I'm currently working with LZW compression and I've reached a point where I have my algorithms producing correct results with the full spectrum of test data. This comes after some several days of fighting 'to the death' with it, I don't mind admitting. However, in order to get here I've deferred doing a couple of things 'the right way' and just wrote something that I knew to be crap-on-a-stick but could be overhauled and optimized later. Now it's later! Here's what I did:
The objective
You have to produce a stream of codes. Each code can hold a value from 0 - 0xFFF and there is no 'leading waste' on it. For example, '0001' is the same value as '1' but contains wasted digits. You start with a 'minimum code size' which can vary from 3 to 9 bits and as you progress you raise your code size to accomodate larger values. At some, none or several points conditions will occur where your next code size would be 13 bits long and then you clear out and reinitialize your codemap, write out a CLR code at your current 12-bit size and go back to using your minimum code size. It will continue to grow from there again and on and on until you're done. When all the codes are in the stream they must be written out as packed bytes. This is the part I wanted to 'just do the simplest way' until I had the algorithms working and then revisit it. So here's what I have right now:
Linked list of codes represented here as binary strings, string length is code size:
'0101'
'0010'
'0111'
'1111'
'01010'
'01101'
'11111'
'011011'
...[]
I'm just concatenating the strings like this:
codestream$ = RSet(Bin(CodeTable(ib),#PB_Long),codesize,"0") + codestream$
which for the values shown produces this:
0110111111101101010101111011100100101
and then I make the length a multiple of 8 like this:
newsize = Len(codestream$)+(8-(Len(codestream$)%8))

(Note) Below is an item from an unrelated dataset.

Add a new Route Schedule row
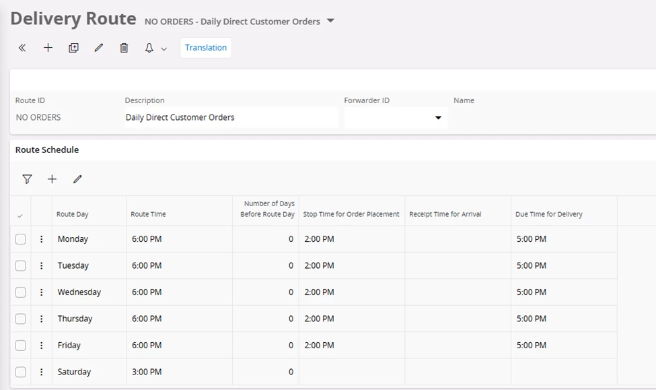pos(52,179)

codestream$ = RSet(codestream$, newsize, "0")
which results in this:
0000110111111101101010101111011100100101
and then I produce my final list of bytes to be written:
NewList codesout.a()
For i=Len(codestream$)-7 To 1 Step -8
AddElement(codesout())
codesout() = Val("%"+Mid(codestream$,i,8))
Next
and now my codestream is all packed into bytes and this is the list:
25
F7
AA
FD
0D
These are the right bytes and after a long fight they make me very happy. But string operations as an approach to this task are no solution for a final product, I'm sure you'll agree! Especially as real-world usage of this produces strings many thousands of chars long. So - working with numbers instead of strings, using any or all techniques such as bitshifting, masking with binary AND OR XOR NOT etc., what's a good fast way to do this? ASM solutions are fine, but if you're going to reply with asm please explain how it works so the rest of us can understand it.
I hope I've described the task adequately, if not just ask. Thanks in advance for any help you can offer, it's appreciated!
Once this is finished KCC can have his Gif animator